BRUXELLES - Un matrimonio durato poco più di 40 anni, per la maggior parte contrassegnati da estenuanti trattative che hanno sempre avuto l'effetto di garantire alla Gran Bretagna trattamenti speciali e di ostacolare l'avanzamento del processo di integrazione europea anche in tempi non sospetti. Che sarebbe finita così, tra Londra e Bruxelles, il generale Charles De Gaulle l'aveva più o meno già previsto negli anni '60, quando la Francia pose il veto all'ingresso della Gran Bretagna sostenendo, tra l'altro, che Londra, in quanto quinta colonna degli Usa e in funzione della sua 'insularità', avrebbe sabotato dall'interno il progetto europeo puntando esclusivamente ai vantaggi del mercato unico.
Forse De Gaulle esagerava, ma ora la storia di questo tormentato rapporto e il divorzio sancito dal sì alla Brexit sembrano dargli ragione. Dopo l'adesione all'allora Cee all'inizio del 1973, i primi problemi seri arrivarono con Margaret Thatcher a Downing Street. Al grido di 'I want my money back' (voglio indietro i miei soldi) la Lady di ferro sbattè i pugni sul tavolo, durante un vertice europeo dell'84, fino a ottenere uno sconto 'personale' sul contributo Gb alle casse comunitarie che, solo nel 2015, ha consentito a Londra di risparmiare oltre 6 miliardi di euro.
Alla fine del '91, con John Major premier, arrivò poi a Maastricht l'opting out sulla moneta unica, ovvero l'esenzione dall'obbligo di adottare l'euro anche una volta che Londra fosse arrivata a rispettare i necessari parametri. Poi il 'no' detto al Fiscal Compact anti-crisi. Ma soprattutto, nel 2014, la Gran Bretagna si è chiamata fuori dall'Unione bancaria voluta per spezzare il circolo vizioso banche in crisi-Stati in crisi. E questo nonostante gli istituti inglesi e la piazza finanziaria di Londra svolgano le loro attività anche grazie alla possibilità di operare sui mercati continentali.
La scelta più legata al carattere insulare della Gran Bretagna è però forse quella di non aderire all'area Schengen per la libera circolazione delle persone.

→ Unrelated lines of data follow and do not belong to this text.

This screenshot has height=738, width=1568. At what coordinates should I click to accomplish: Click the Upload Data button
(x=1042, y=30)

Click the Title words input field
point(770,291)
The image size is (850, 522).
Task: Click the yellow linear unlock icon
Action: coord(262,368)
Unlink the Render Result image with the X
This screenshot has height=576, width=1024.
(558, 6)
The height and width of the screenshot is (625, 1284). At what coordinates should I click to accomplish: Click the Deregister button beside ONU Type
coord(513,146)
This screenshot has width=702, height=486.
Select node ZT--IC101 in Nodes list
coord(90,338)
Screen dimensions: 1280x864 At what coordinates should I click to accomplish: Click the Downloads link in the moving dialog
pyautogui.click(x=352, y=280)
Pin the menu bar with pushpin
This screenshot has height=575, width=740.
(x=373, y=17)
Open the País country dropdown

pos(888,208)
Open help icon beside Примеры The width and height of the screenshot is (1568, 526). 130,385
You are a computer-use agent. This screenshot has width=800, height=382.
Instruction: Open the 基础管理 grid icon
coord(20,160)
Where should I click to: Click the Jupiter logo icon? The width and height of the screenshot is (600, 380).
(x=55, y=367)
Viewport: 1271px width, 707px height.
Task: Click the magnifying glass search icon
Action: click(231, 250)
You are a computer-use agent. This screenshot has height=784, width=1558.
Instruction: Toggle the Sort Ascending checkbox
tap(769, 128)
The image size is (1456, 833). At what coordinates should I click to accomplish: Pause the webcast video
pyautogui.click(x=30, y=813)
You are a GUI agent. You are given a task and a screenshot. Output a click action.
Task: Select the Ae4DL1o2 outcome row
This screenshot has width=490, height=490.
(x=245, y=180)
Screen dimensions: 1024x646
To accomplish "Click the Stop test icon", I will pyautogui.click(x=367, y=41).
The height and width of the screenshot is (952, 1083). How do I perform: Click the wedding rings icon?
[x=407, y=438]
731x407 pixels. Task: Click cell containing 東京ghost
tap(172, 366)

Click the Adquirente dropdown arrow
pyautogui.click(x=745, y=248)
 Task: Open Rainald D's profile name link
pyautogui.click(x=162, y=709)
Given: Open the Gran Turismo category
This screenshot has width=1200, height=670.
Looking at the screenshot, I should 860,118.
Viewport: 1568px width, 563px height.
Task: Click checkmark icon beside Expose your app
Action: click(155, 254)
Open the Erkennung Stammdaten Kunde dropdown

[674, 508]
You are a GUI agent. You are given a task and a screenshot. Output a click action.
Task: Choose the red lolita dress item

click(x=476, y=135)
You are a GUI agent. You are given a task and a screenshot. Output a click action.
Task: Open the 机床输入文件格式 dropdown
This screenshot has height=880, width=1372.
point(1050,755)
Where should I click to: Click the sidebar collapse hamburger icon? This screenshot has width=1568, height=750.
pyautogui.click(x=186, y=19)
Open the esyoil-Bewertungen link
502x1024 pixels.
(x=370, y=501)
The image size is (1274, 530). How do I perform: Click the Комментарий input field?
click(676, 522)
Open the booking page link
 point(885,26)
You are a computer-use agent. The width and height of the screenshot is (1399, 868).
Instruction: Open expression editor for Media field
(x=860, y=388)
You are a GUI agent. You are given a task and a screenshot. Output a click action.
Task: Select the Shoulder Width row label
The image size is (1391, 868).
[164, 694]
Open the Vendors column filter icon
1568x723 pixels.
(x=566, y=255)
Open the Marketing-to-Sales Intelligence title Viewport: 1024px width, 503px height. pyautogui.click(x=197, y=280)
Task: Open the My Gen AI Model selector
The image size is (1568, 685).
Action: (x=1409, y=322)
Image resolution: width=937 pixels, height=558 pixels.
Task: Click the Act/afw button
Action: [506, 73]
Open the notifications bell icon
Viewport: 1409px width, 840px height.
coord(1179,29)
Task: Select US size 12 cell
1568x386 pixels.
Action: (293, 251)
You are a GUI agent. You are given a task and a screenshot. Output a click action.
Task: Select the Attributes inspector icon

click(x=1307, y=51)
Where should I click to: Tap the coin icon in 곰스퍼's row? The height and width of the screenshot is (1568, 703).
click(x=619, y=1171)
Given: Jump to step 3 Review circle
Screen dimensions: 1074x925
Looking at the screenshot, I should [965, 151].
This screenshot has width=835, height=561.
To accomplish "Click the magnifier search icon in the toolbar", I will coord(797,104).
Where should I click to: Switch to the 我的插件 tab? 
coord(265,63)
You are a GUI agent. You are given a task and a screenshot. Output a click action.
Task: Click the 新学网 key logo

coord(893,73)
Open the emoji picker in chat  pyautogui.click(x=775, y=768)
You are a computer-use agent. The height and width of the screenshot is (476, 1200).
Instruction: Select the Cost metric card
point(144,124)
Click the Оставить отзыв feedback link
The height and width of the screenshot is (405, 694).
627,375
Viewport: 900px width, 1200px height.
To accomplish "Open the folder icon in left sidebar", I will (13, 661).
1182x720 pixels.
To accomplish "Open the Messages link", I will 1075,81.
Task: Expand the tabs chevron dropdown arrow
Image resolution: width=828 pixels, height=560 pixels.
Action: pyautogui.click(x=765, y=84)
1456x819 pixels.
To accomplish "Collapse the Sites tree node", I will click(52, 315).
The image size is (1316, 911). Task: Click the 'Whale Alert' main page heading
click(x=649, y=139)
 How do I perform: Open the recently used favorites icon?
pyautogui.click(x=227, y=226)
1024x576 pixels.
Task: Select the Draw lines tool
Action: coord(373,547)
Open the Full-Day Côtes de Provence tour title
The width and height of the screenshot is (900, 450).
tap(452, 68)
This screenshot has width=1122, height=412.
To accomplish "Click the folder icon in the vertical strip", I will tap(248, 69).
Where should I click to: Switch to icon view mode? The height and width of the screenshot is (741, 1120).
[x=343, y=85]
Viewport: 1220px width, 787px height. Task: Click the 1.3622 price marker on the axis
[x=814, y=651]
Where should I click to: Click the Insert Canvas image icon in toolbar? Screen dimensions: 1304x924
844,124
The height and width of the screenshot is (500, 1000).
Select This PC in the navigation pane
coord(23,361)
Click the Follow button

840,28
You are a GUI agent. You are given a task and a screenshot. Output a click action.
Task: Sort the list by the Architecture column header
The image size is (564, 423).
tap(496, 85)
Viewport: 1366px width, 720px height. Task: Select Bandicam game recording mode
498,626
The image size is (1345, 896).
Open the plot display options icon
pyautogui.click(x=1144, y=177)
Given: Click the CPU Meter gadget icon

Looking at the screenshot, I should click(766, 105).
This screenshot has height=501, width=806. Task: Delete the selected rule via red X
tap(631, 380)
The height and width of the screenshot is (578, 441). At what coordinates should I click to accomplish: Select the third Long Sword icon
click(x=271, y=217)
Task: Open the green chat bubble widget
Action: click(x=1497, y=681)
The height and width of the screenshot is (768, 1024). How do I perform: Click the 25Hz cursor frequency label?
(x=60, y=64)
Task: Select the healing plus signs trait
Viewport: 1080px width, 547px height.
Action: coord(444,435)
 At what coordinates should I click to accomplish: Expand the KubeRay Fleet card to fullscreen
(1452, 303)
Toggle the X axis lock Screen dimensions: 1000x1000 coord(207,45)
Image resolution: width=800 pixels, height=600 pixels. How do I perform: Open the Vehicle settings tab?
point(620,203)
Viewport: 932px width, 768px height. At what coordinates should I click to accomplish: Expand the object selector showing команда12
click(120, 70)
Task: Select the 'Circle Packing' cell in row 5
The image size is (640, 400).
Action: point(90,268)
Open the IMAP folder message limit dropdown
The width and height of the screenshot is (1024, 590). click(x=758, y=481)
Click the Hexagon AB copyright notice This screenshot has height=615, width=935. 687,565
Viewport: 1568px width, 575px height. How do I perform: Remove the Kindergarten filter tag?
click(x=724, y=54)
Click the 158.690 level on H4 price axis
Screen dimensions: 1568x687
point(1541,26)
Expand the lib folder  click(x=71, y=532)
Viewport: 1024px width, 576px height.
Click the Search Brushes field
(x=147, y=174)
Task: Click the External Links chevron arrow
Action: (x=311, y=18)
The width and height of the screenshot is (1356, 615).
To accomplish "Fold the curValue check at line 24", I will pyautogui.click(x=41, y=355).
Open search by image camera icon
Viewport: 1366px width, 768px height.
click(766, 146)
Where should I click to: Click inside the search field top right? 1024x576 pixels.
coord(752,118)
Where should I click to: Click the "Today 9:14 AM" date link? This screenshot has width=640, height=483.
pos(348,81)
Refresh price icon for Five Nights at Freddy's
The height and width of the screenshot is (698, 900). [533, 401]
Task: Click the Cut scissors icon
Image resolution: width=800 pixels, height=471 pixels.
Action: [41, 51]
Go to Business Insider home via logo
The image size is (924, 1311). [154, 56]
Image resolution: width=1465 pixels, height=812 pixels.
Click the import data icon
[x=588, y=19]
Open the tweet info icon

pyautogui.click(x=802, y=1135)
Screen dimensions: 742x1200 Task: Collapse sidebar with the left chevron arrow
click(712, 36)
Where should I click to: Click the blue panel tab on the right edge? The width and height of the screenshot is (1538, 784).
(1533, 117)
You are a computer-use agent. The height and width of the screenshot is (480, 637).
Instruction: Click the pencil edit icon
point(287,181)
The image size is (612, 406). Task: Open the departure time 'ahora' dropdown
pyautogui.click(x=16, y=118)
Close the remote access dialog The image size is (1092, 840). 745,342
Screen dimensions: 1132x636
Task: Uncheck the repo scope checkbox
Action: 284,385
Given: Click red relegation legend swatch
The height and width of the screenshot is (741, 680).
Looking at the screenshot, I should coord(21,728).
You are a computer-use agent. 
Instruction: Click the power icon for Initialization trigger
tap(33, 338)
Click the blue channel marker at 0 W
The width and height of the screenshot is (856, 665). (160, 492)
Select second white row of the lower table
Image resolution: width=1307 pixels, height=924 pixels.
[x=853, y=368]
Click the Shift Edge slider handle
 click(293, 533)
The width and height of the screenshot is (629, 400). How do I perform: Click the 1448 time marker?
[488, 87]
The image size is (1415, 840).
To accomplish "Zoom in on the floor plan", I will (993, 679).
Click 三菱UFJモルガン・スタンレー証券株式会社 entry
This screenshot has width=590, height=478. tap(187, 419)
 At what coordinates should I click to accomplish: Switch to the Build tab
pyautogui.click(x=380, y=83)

A cui è poi seguito, con il Trattato di Lisbona del 2007, l'opt out su tutte le decisioni in materia di giustizia e affari interni, che così automaticamente non si applicano alla Gran Bretagna salvo una sua esplicita adesione espressa di volta in volta. Senza dimenticare la mancata sottoscrizione della Carta Ue dei diritti fondamentali, strumento che avrebbe consentito alla Corte di giustizia Ue di pronunciarsi sulla legislazione del lavoro inglese.